I work at a larger startup with a maturing codebase. I've only worked here a few months. I have few issues to work on currently because we are near a release. I don't have many assigned issues / bugs compared to other developers who are polishing new features, and adding regress tests. I am not really sure what to work on, but I know there is plenty to do. It is tough to find motivation as well since the work tends to be more tedious (QA).
I inherited part of the product that was poorly written- a C++ developers first foray into HTML / JS, and its my main focus here. I know all code has its issues but this code genuinely needs a rewrite (it's about 20,000 lines of javascript, lots of copy and pasted code, poor naming & magic numbers [var obj = ev.Items;, doGetStuff(), meths[method][6], etc], mostly static methods with no object reuse, no separation of UI and business logic) The UI is really bad as well, I could go on with more examples but I just want to stress the code is objectively bad, not just messy or needing slight refactoring. However, because we are near a release and the code is somewhat stable at this point, nothing should be changed that may impact the release. Ideally they just want the code to have more unit tests, testing, documentation, etc.

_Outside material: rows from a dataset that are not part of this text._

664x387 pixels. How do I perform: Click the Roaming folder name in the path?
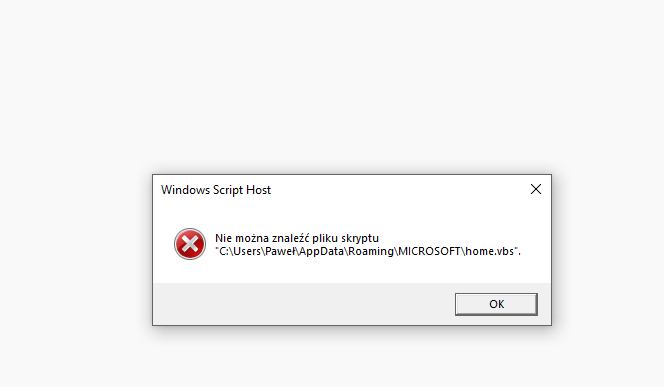click(x=371, y=252)
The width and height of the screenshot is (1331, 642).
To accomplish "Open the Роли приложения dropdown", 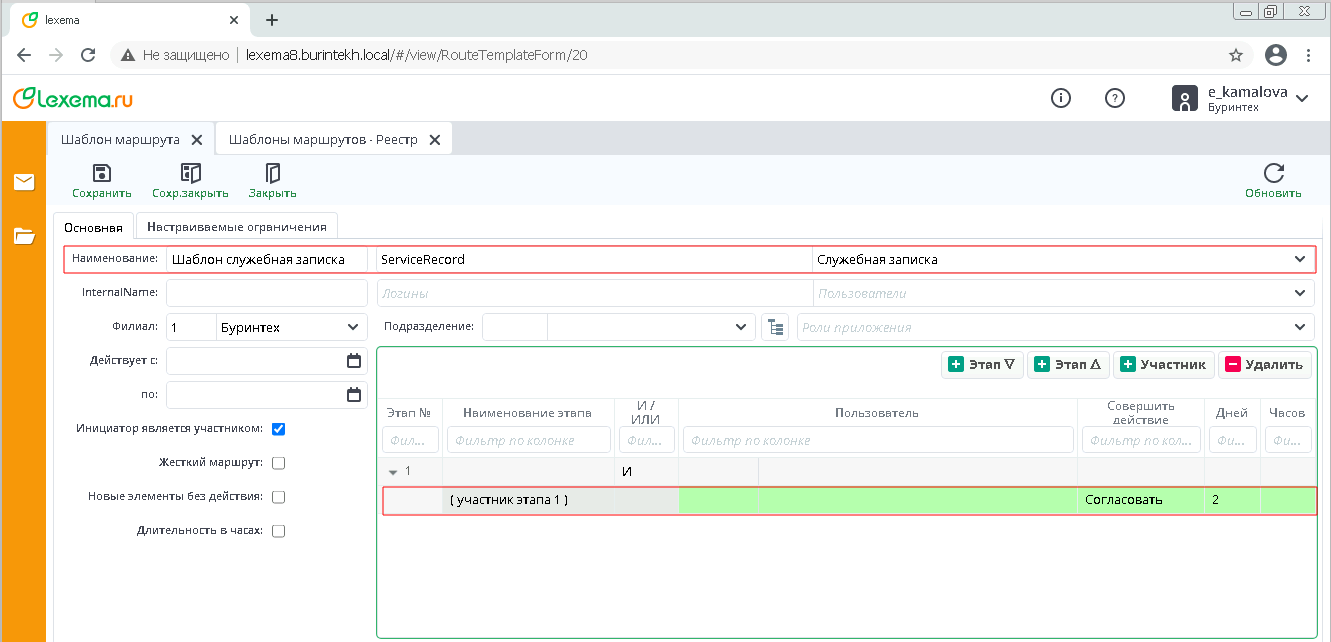I will 1300,327.
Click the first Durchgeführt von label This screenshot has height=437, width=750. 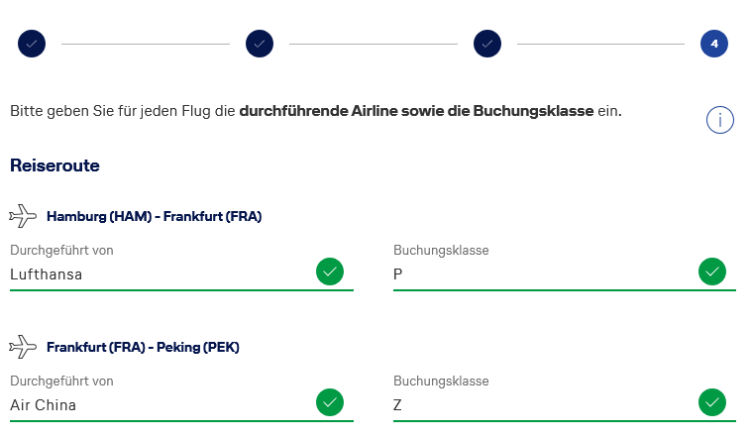click(x=61, y=250)
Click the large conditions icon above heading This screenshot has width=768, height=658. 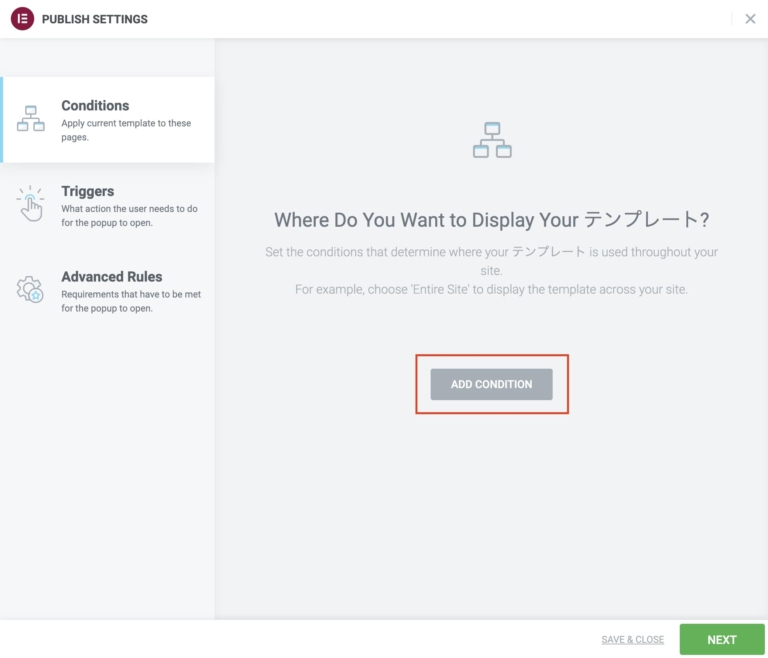[491, 140]
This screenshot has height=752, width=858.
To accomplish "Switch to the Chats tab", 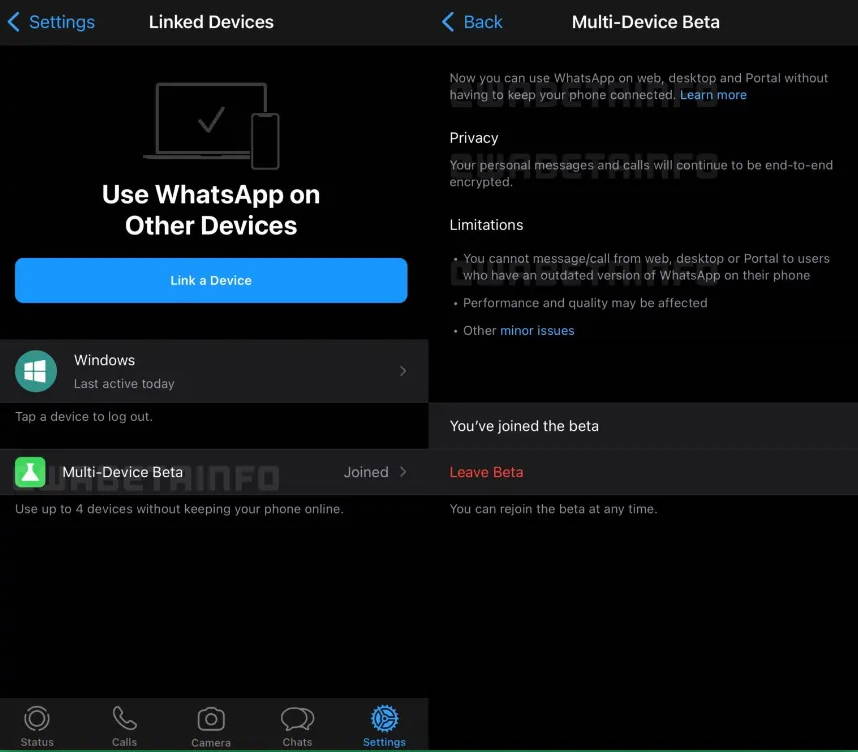I will [x=297, y=720].
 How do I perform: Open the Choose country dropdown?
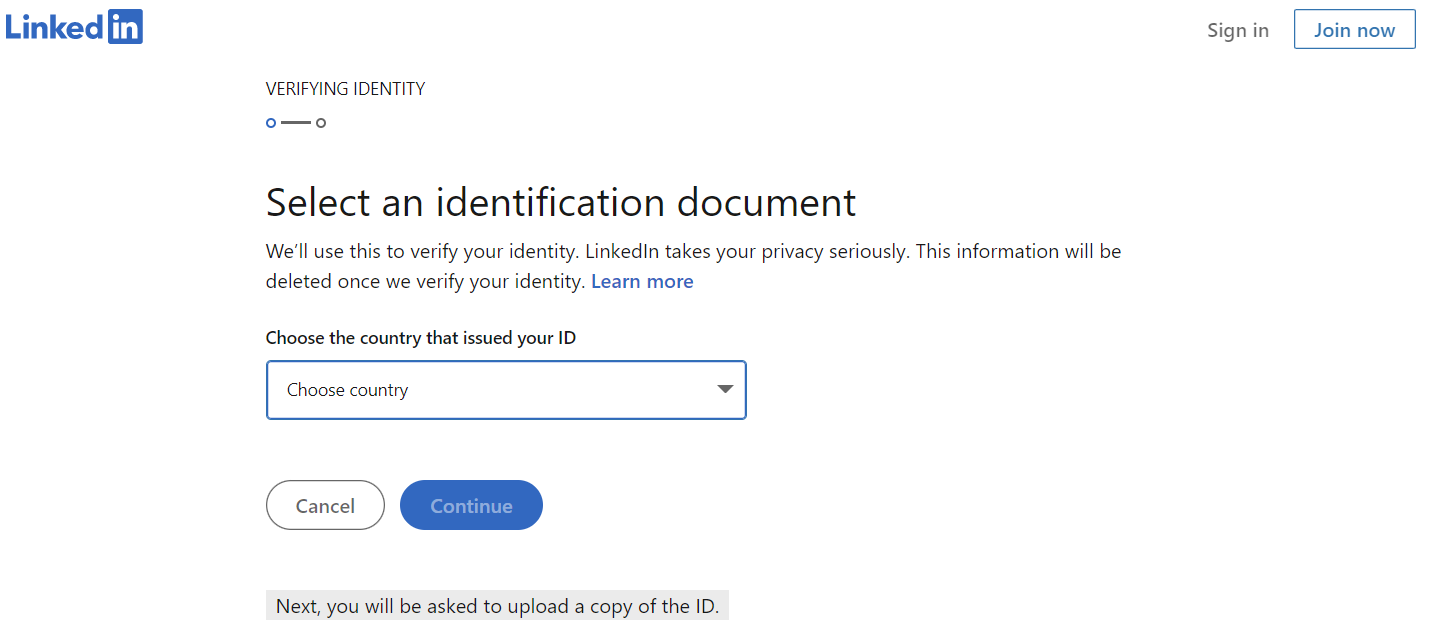[506, 390]
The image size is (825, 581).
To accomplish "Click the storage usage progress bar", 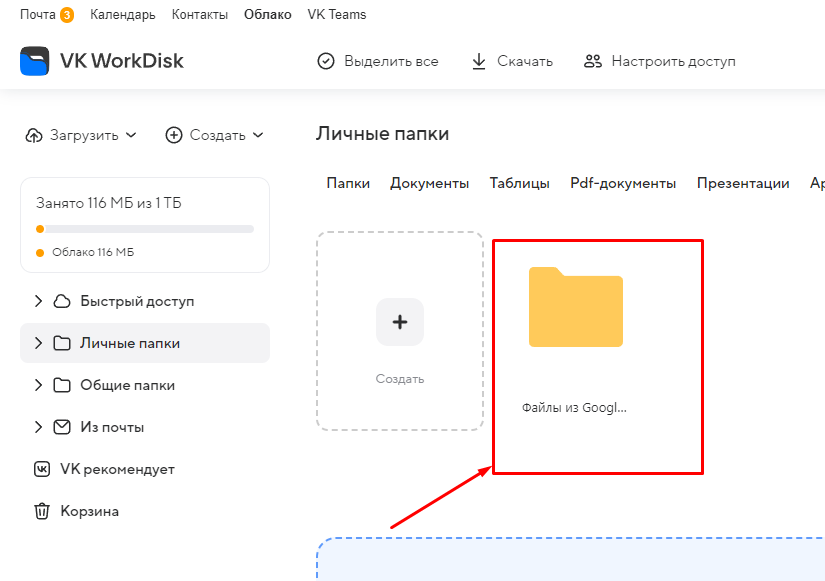I will click(145, 229).
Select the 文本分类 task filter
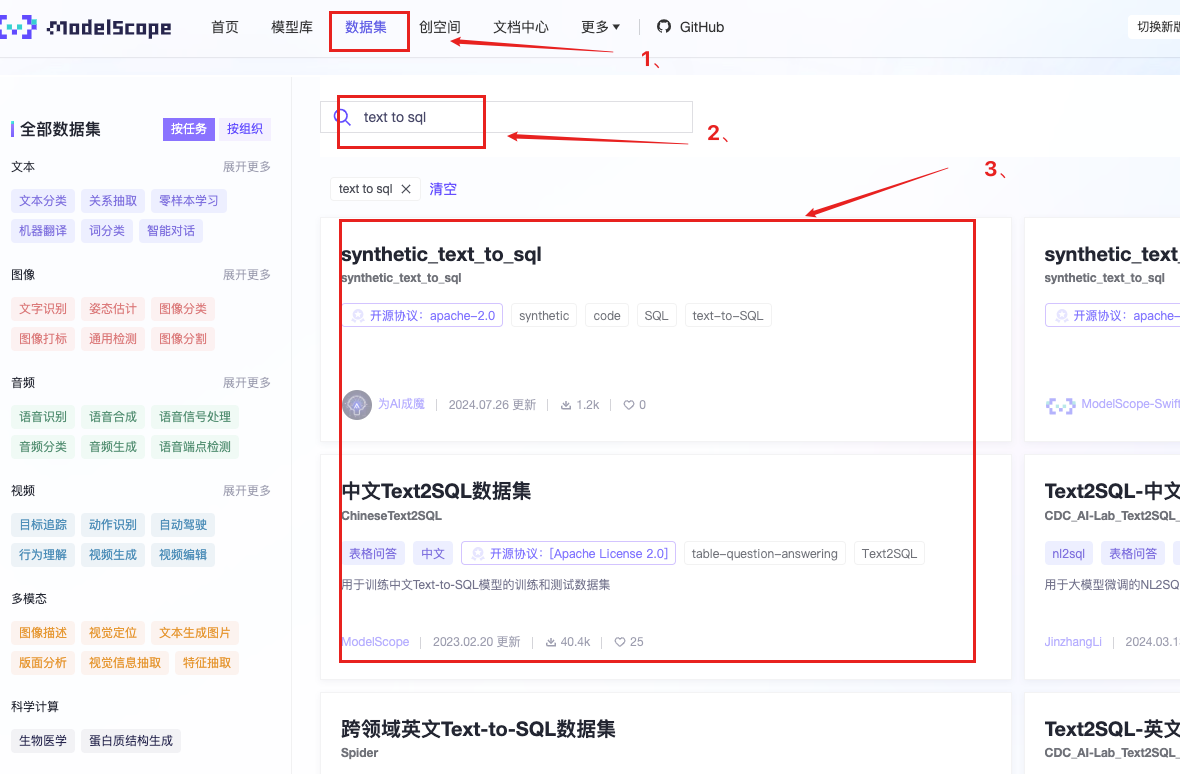Viewport: 1180px width, 774px height. 43,201
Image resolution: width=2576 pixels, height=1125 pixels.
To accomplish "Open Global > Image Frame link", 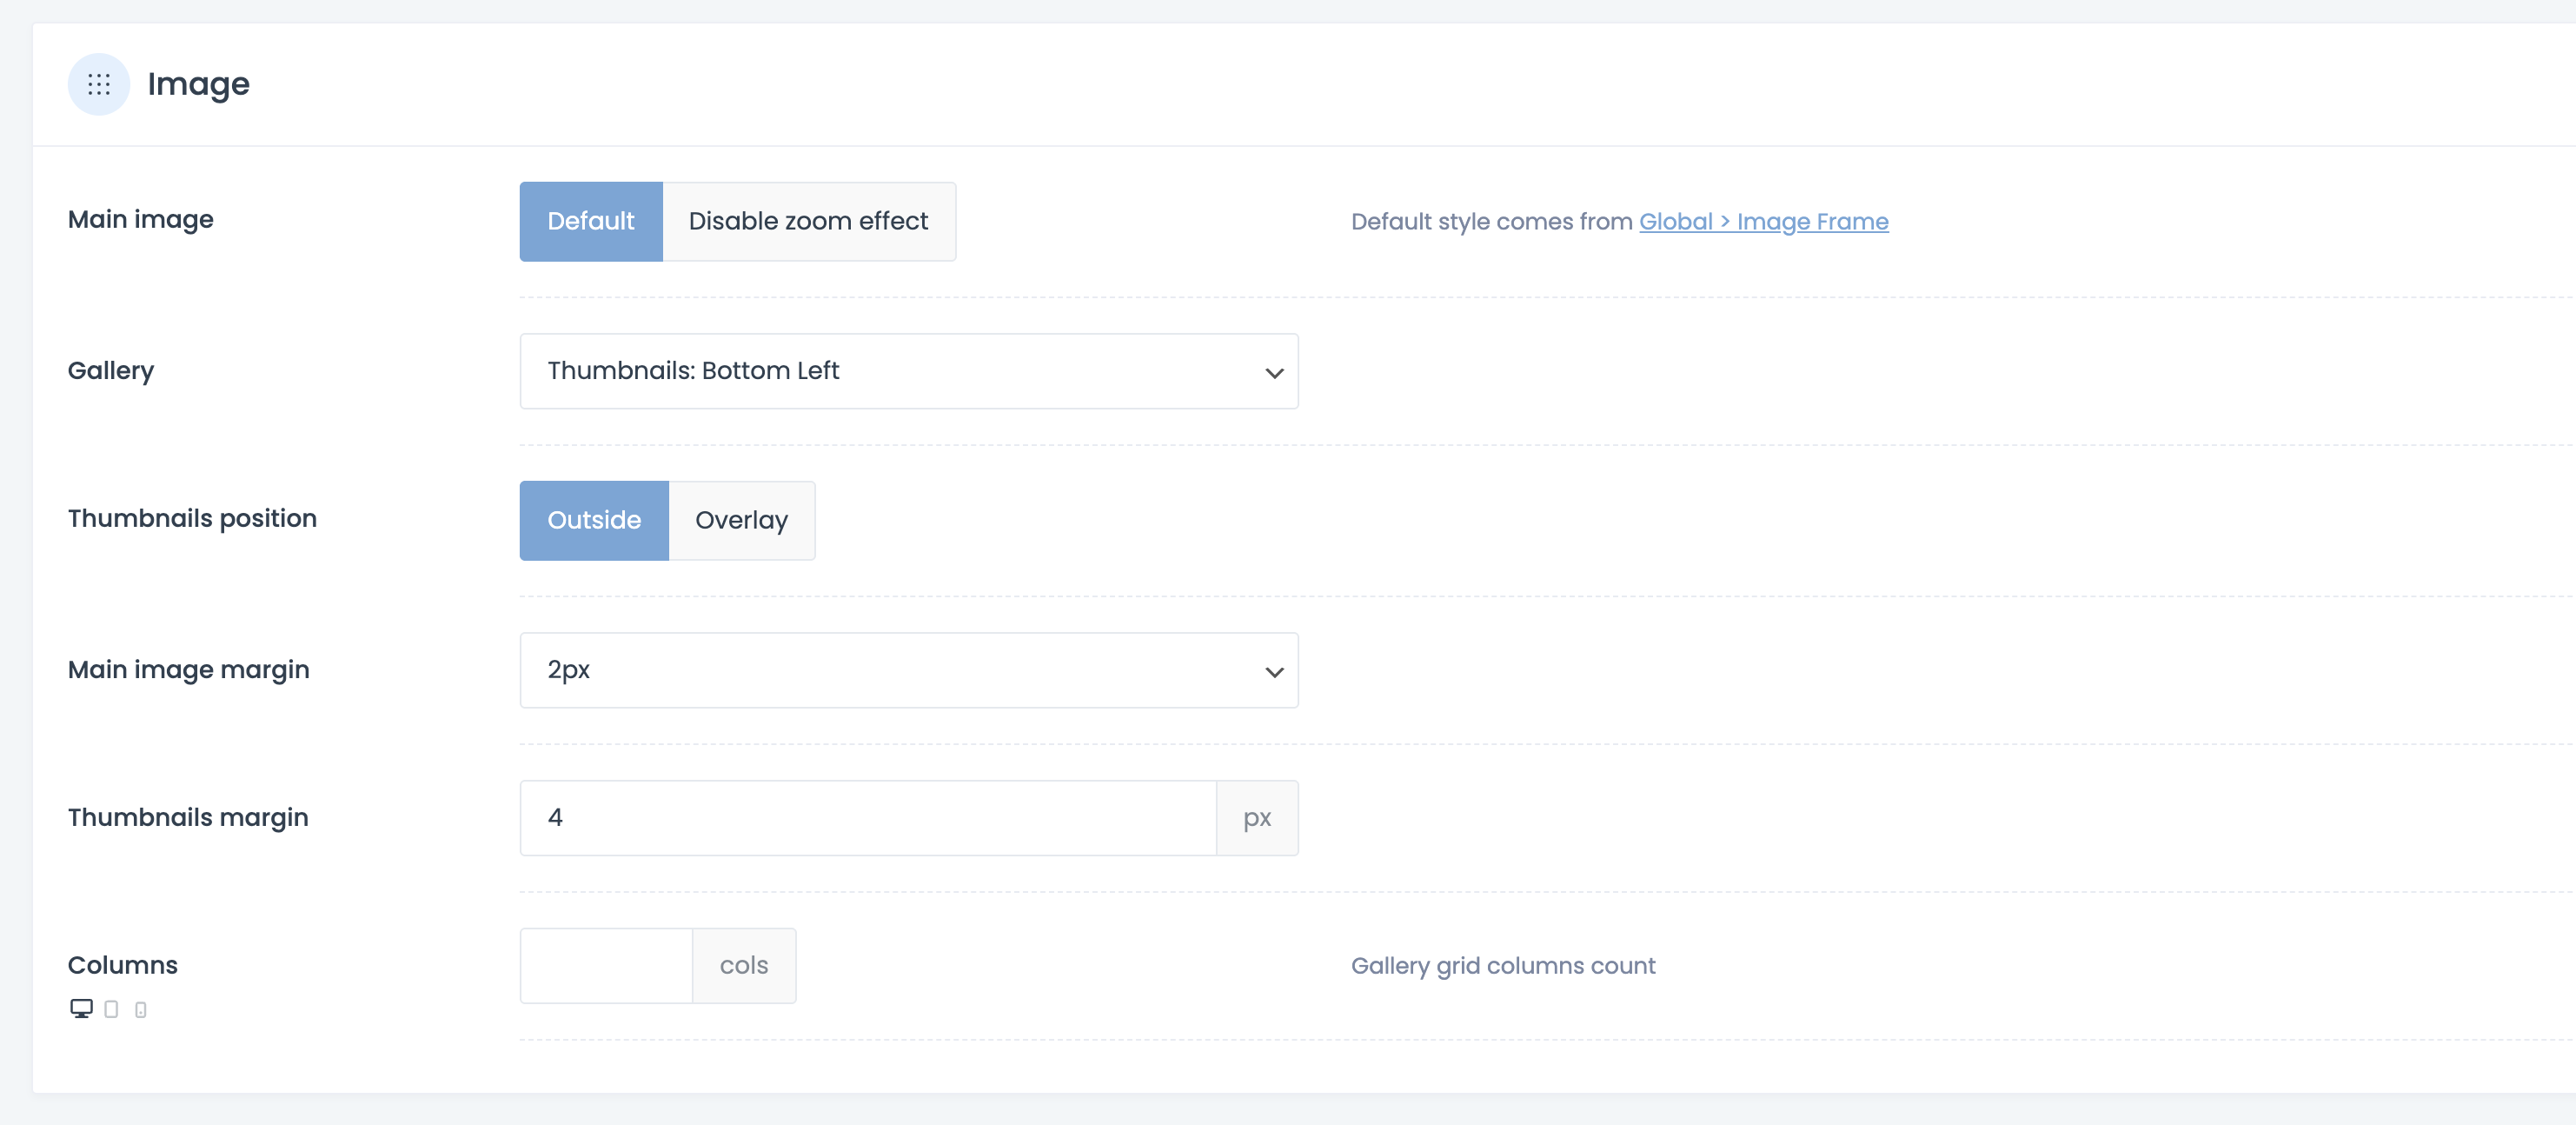I will click(x=1763, y=221).
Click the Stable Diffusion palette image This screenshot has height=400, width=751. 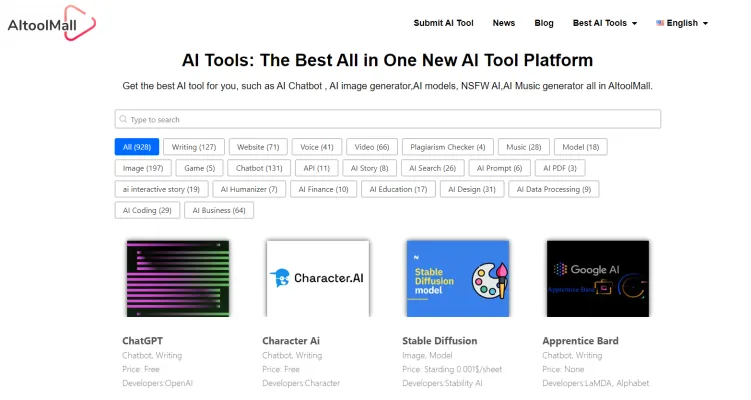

Since it's mostly javascript that's tightly coupled to ASP.NET code behind pages, it's is extremely difficult to unit test. In addition, there's no spec so it's hard to know if the code is even working right (there are very complex business rules.) So I'm not sure how valuable unit tests would be even if I got them up and running, which would be difficult itself.
What would look best for me to work on, so that I could seem more like a go-getter, self starter that actually does useful things in this situation? I worry that I will look lazy if I'm not actively producing anything- whether it be code, documentation, or tests. I could try to optimize, bug-fix it without breaking anything- which is risky and doesn't provide much benefit, or test the code more manually (which is probably the best thing to do, but doesn't really give me any recognition from my peers and is unfortunately very boring.) I would like to rework some of the UI and refactor but I can't do that close to a release. I'm really struggling to figure out what is the best thing to do to seem positive and hard working, and to find motivation. Any ideas on how I can be more productive?